After a three year absence, the Day of Silence, which intends to bring awareness to the “silencing” effects of anti-LGBT bullying, will be held in Carter Hall Wednesday April 19 from 7-9 p.m.
The event is sponsored by the Sexuality and Gender Alliance (SAGA) and the Students For Gender Violence Awareness (SFGVA). The two new organizations have teamed up to collect artwork and art donations from students and community members for a silent auction that will express LGBT bullying.
The variety of artwork will include digital prints, paintings and drawings.
“We are also wanting to open the mic up to students as well if they want to tell their stories,” SAGA President Kayla Dick said. “A lot of times they might have stories to tell from their high school years, and this can be a platform for them to express themselves.”
According to the Center for Disease Control, LGBT youth are four times more likely to commit suicide than straight youth.
Dick, a junior psychology major, said people usually only recognize the Day of Silence from the people who wear duct tape over their mouth all day.
“That’s really all people know about Day of Silence, and even back in highschool I don’t think I knew what Day of Silence was, so we are really trying to remind people why we are having Day of Silence,” she said.
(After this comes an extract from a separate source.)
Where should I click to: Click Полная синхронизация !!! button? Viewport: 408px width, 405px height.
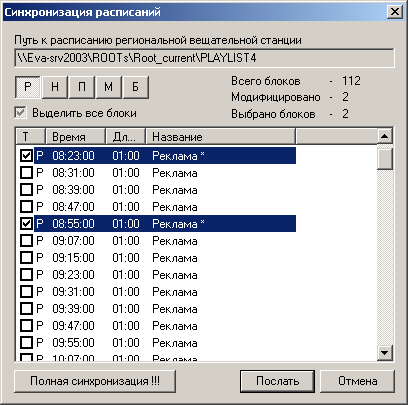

Dick said SAGA planned on having a speaker for the event but was not able to get one.
National Day of Silence is actually April 21, but Dick said she scheduled it Wednesday because they thought not many people would show up for an event on a Friday.
The event is free and open to anyone who wishes to attend, not just university students.
“We hope to raise awareness and we also hope to raise some money for SAGA, which will hopefully raise awareness,” SFGVA President Kiara Perkins. “We are also hoping to give people a voice to make them feel heard.”
Perkins said the LGBT community is a large focus of their organization, and she hopes to educate people
“People are out there getting murdered as a result of this bullying that seems petty; it seems not important, but it’s a societal issue,” she said.
Perkins said she is proud of the progress both the organizations have made and she is looking forward to bringing awareness to LGBT bullying.
“After the gay marriage decision by the Supreme Court came out, a lot of people think that LGBT people have won and there is nothing else to fight for or talk about, and there are still a lot of things that need to be done,” Dick said. “Bringing awareness about the issues can help these people and being there to support them is something that is really important, and I care about being able to show that USI does support you and we are here for you.”